Inspire seminars are six one-day sessions covering technique, artistry and teaching practice, available in person and via live stream. Enlighten webinars are short online sessions on specific topics, from pointe work and pedagogy to studio business management. And the Affiliate Programme gives teachers in the recreational sector a structured, non-syllabus route based on The Royal Ballet School’s philosophy and System of Training that they can take directly into their own studios. 

We are currently redesigning our Diploma course with a hybrid model combining in-person intensives at our Covent Garden and White Lodge studios, online and live seminars and lectures and mentored teaching practice. Applications for the next intake are expected to open in summer 2026, with the programme relaunching in early 2027. 

bbodance, IDTA, and other awarding bodies 

bbodance offers Ofqual-regulated teaching qualifications at Levels 3, 4 and 5, and is restructuring its provision from 2026 onwards. Under the new framework, teachers can become fully qualified at Level 4 through the Diploma in Dance Teaching Practice, without needing to progress to Level 5 as was previously required. bbodance’s courses aren’t genre-specific, which means they’re open to teachers regardless of style or syllabus. That flexibility suits teachers who work across multiple organisations or want a qualification that transfers between genres. 

The International Dance Teachers’ Association (IDTA) offers a Level 4 Ballet Diploma through approved centres, and the British Theatre Dance Association (BTDA) runs a Certificate in Dance Teaching with provisions for teachers qualified through other bodies to cross over at the same level. All five organisations are validated by the Council for Dance, Drama and Musical Theatre (CDMT), the sector’s quality assurance body. 

How should aspiring ballet teachers prepare for a teaching career? 

It depends on where you want to end up. Someone heading into recreational studio teaching may find the RAD Certificate or the ISTD DDE a solid starting point, with The Royal Ballet School’s Affiliate Programme and CPD programmes available to build on that foundation. A teacher aiming for vocational work will generally need a stronger pedagogical grounding, and the School’s Diploma of Classical Ballet Teaching was designed with that progression in mind. 

It’s worth thinking about how qualifications connect to each other early on. The Diploma’s four-way pathway into the Affiliate Programme, RAD Registered Teacher Status, ISTD Full Teaching Membership and bbodance Registered Teacher membership means your options stay open rather than narrowing when you pick one route.  

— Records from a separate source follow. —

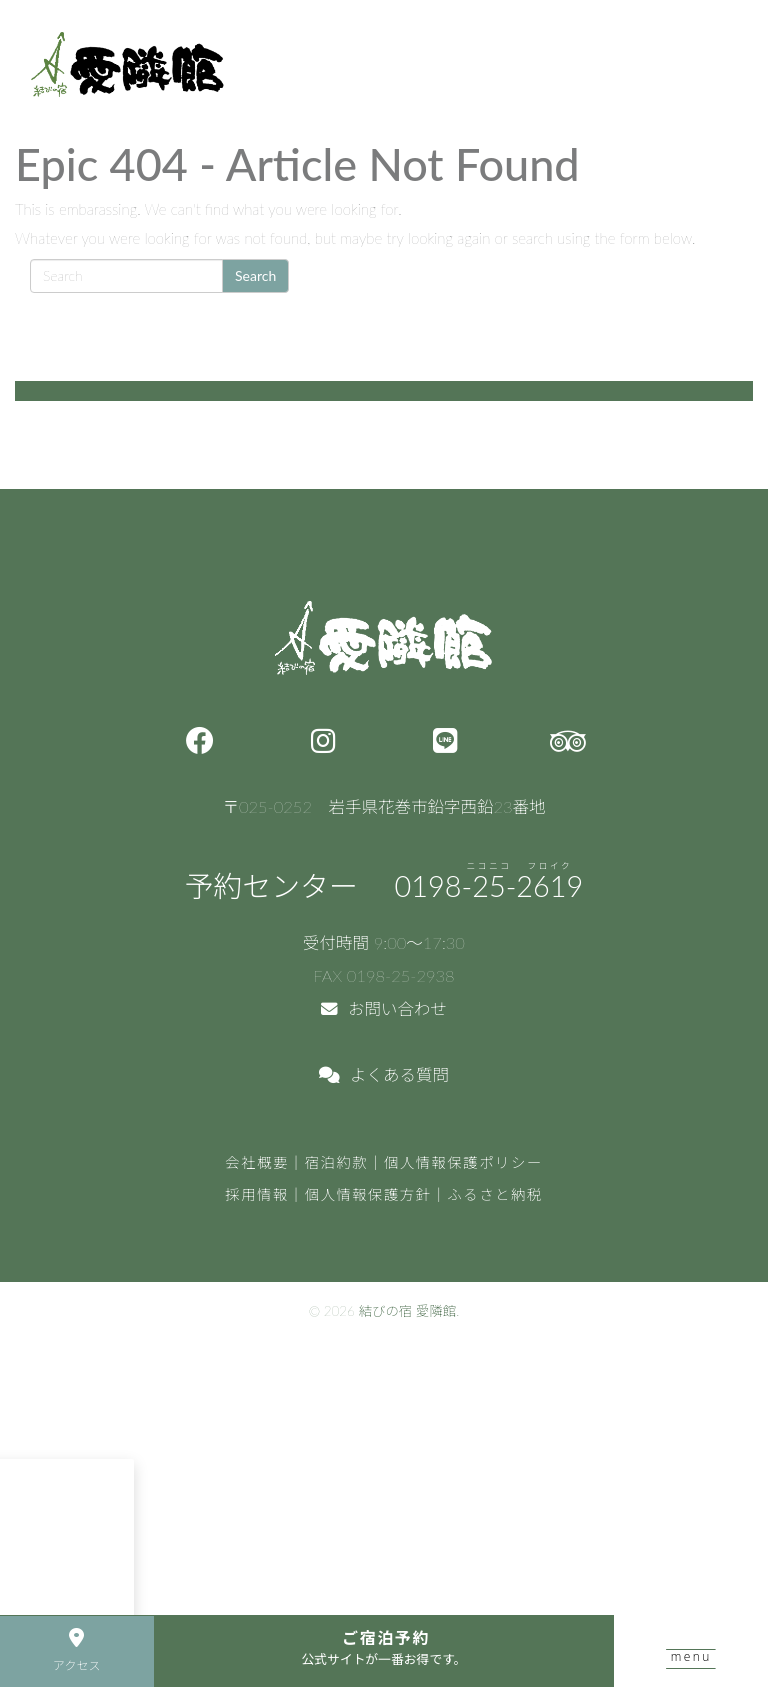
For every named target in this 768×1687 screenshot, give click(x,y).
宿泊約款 (336, 1162)
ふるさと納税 (494, 1194)
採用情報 (256, 1194)
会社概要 (256, 1162)
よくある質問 (384, 1075)
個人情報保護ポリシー (463, 1162)
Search (255, 275)
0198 (489, 886)
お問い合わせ (384, 1009)
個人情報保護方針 (368, 1194)
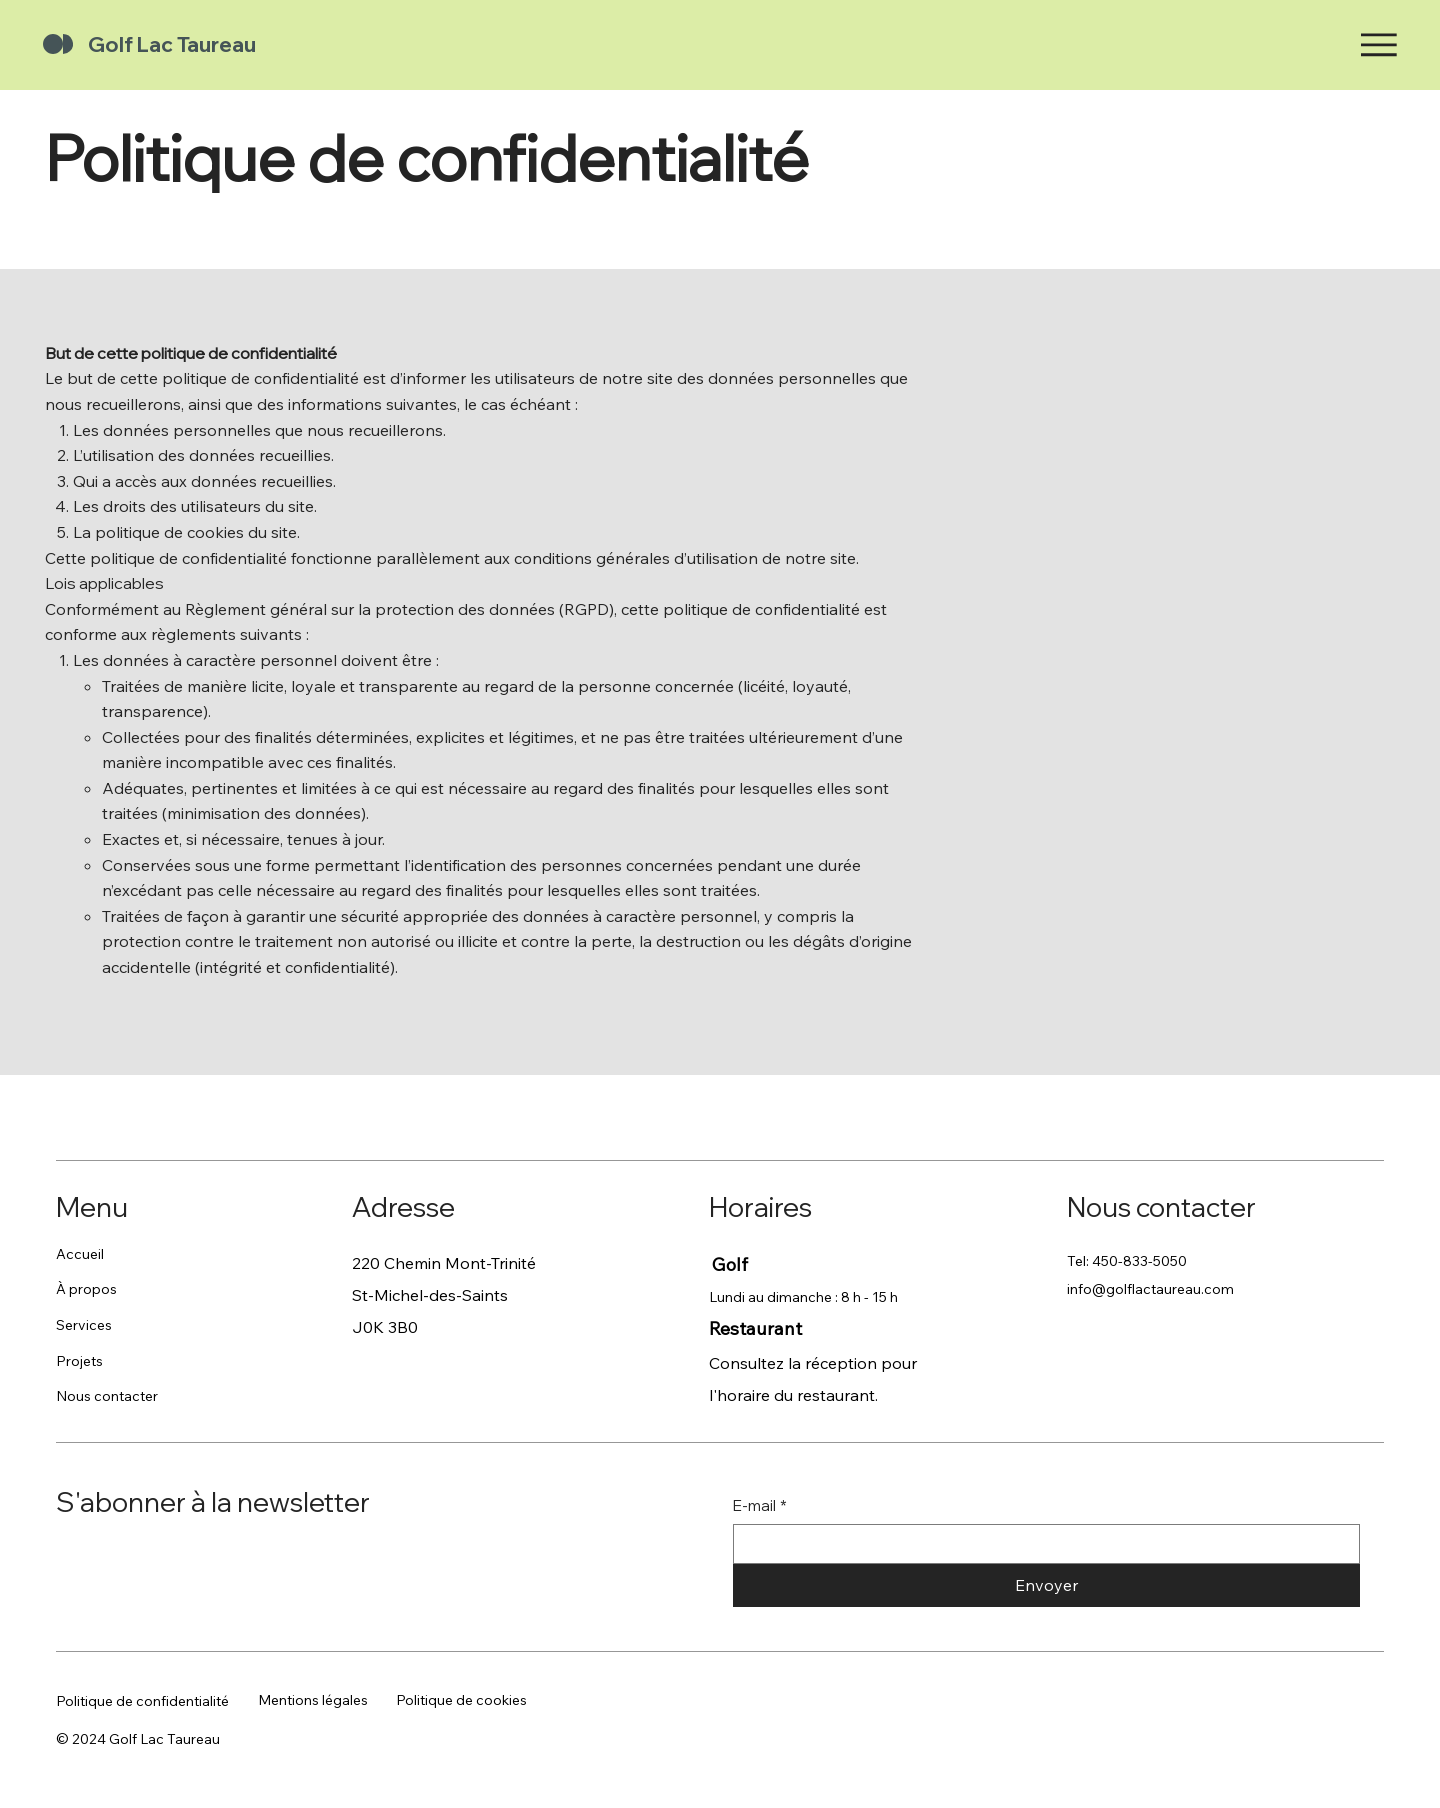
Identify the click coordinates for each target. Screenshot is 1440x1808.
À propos (86, 1289)
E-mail (760, 1505)
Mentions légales (313, 1700)
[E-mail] (1040, 1544)
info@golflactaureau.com (1150, 1289)
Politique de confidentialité (142, 1701)
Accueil (80, 1254)
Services (84, 1325)
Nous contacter (107, 1396)
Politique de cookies (461, 1700)
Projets (79, 1361)
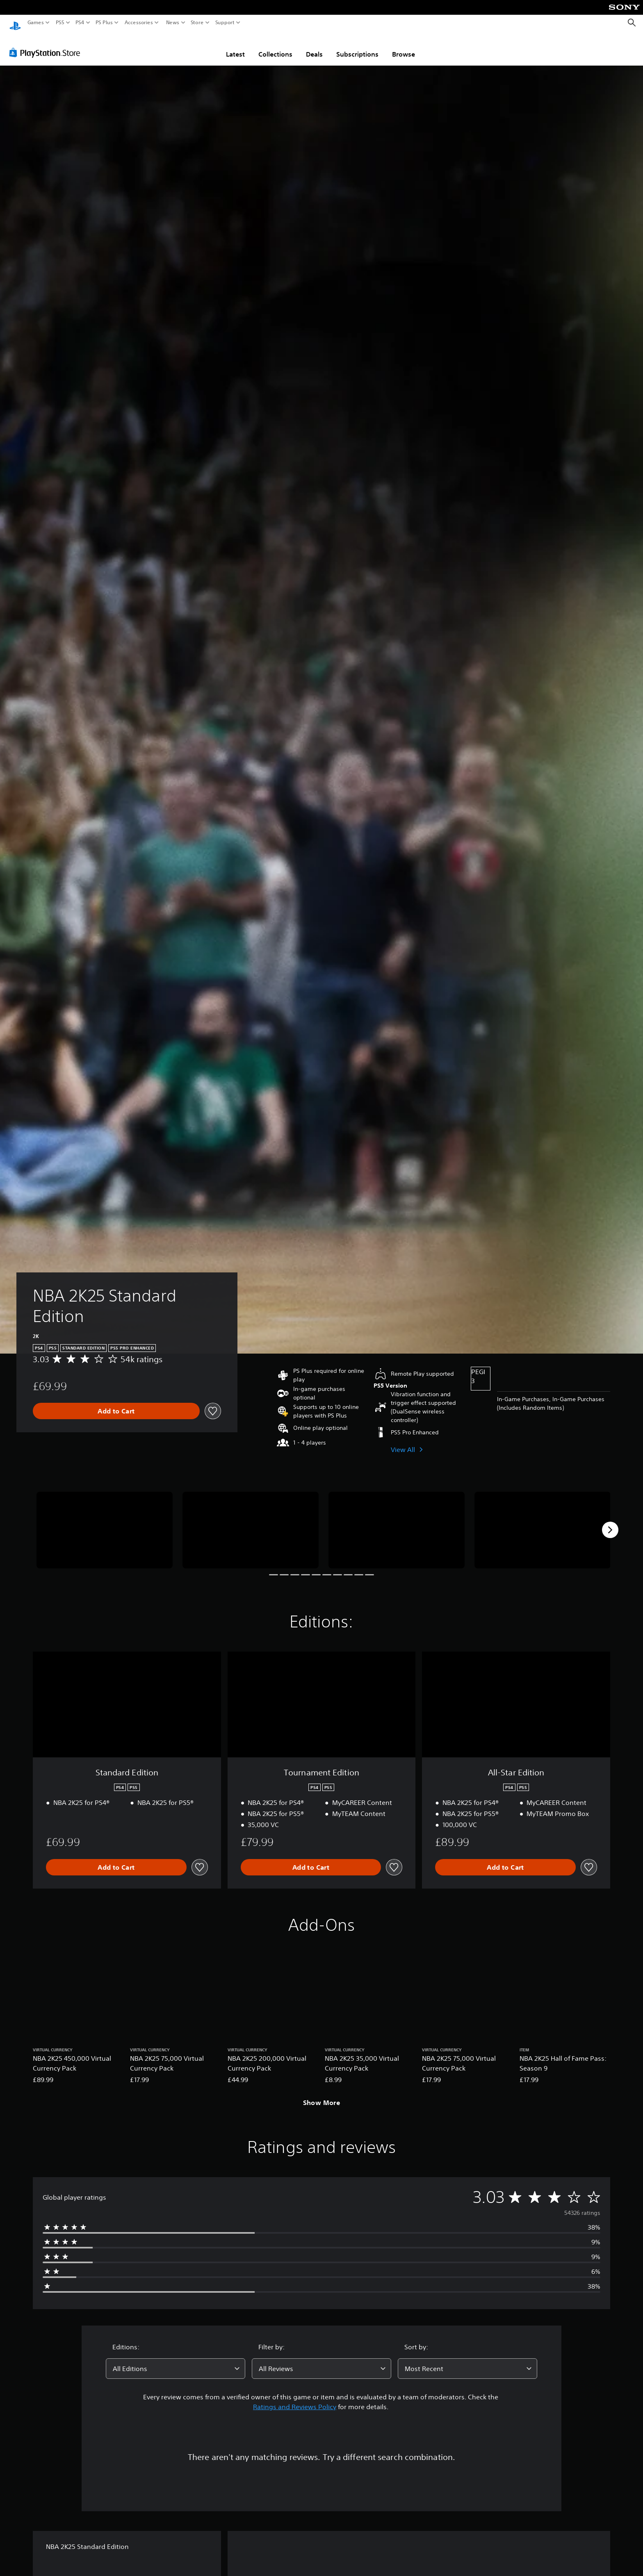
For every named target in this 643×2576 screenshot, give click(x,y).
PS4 (79, 22)
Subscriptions (357, 46)
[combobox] (175, 2361)
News (172, 22)
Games (35, 22)
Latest (235, 46)
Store (197, 22)
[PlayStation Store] (47, 44)
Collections (275, 46)
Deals (314, 46)
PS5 (60, 22)
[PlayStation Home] (15, 23)
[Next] (610, 1522)
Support (225, 22)
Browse (403, 46)
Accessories (139, 22)
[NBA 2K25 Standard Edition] (104, 1522)
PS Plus (104, 22)
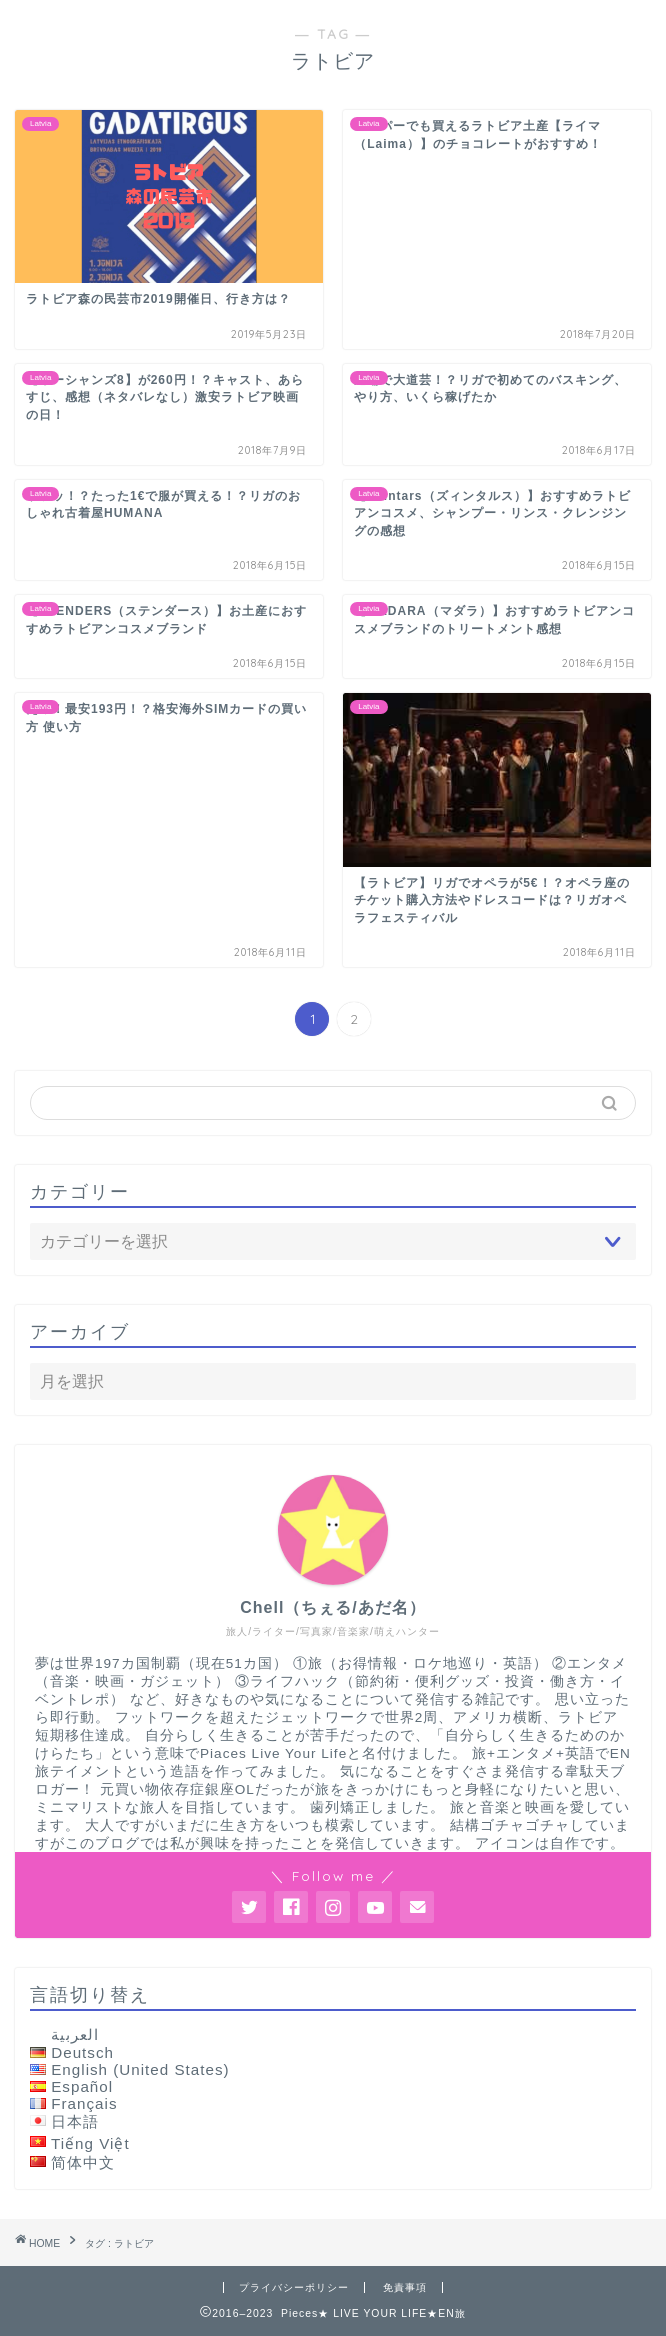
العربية (75, 2034)
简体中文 (83, 2162)
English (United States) (140, 2069)
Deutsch (82, 2052)
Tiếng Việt (90, 2143)
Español (82, 2086)
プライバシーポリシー (294, 2287)
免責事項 (405, 2287)
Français (84, 2103)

Keep that in mind when weighing up options. Qualifications open the door. But a teaching career that lasts 20 or 30 years, or more, is built on something harder to pin down: the willingness to keep asking whether the way you taught last term is good enough for next term’s students. 

Key takeaway 

There is no single route into ballet teaching in the UK, and the most effective approach has always combined formal qualification, practical experience and ongoing learning. At The Royal Ballet School, we support teachers across all of those dimensions: not just at the start of the journey, but throughout it.